Arsene Wenger’s faith in emerging talent saw several stars flourish under his guidance, with the former Arsenal boss having been insistent that his side created and not coveted superstar footballers.

From unknown quantities captured from foreign markets to promising prospects with room to grow, Wenger had an eye for unearthing talent and in the signing of Cesc Fabregas pulled off one of his greatest market masterclasses.

Concerned with the hurdles in his path to first-team football at Barcelona, the midfielder moved from La Masia to London in search of a clearer route to stardom, signing for Arsenal as a teenager.

 

Across the next eight seasons Fabregas emerged as the lead of a new generation at Arsenal, as the Gunners looked to transition from the success of the club’s double-winning and Invincible sides of the early 2000s.

Fabregas’ decision to move to England was vindicated as he became Arsenal’s youngest-ever first team player when making his debut, aged just 16 years and 177 days.

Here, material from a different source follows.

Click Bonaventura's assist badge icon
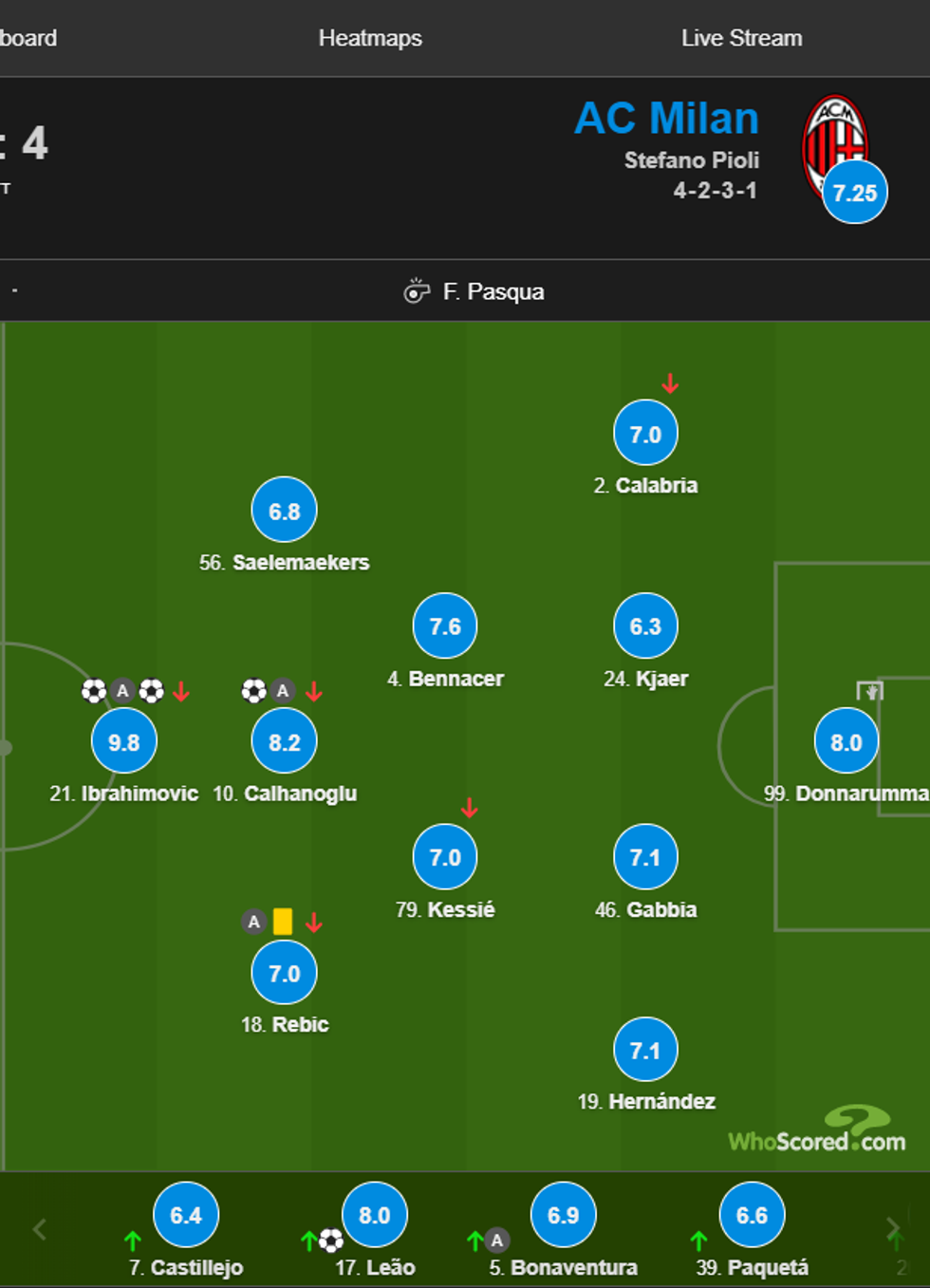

After featuring regularly the following season, the departure of Patrick Vieira to Juventus in 2005 soon accelerated both the break-up of the Invincibles and Fabregas’ development, with Wenger placing his faith in the untested teenage Spaniard.

He featured prominently as the Gunners reached the 2006 Champions League final, before being named as Arsenal’s Player of the Season in consecutive campaigns in the seasons that followed.

The latter of those saw Fabregas named as the PFA Young Player of the Year in 2007/08, but it was two seasons later when we saw the peak of the midfielder in Premier League colours.

As the lead figure in Arsenal’s new generation and the symbolic representation of the aesthetic perfection Wenger sought in his side, the 2009/10 season was Fabregas at his quite brilliant best.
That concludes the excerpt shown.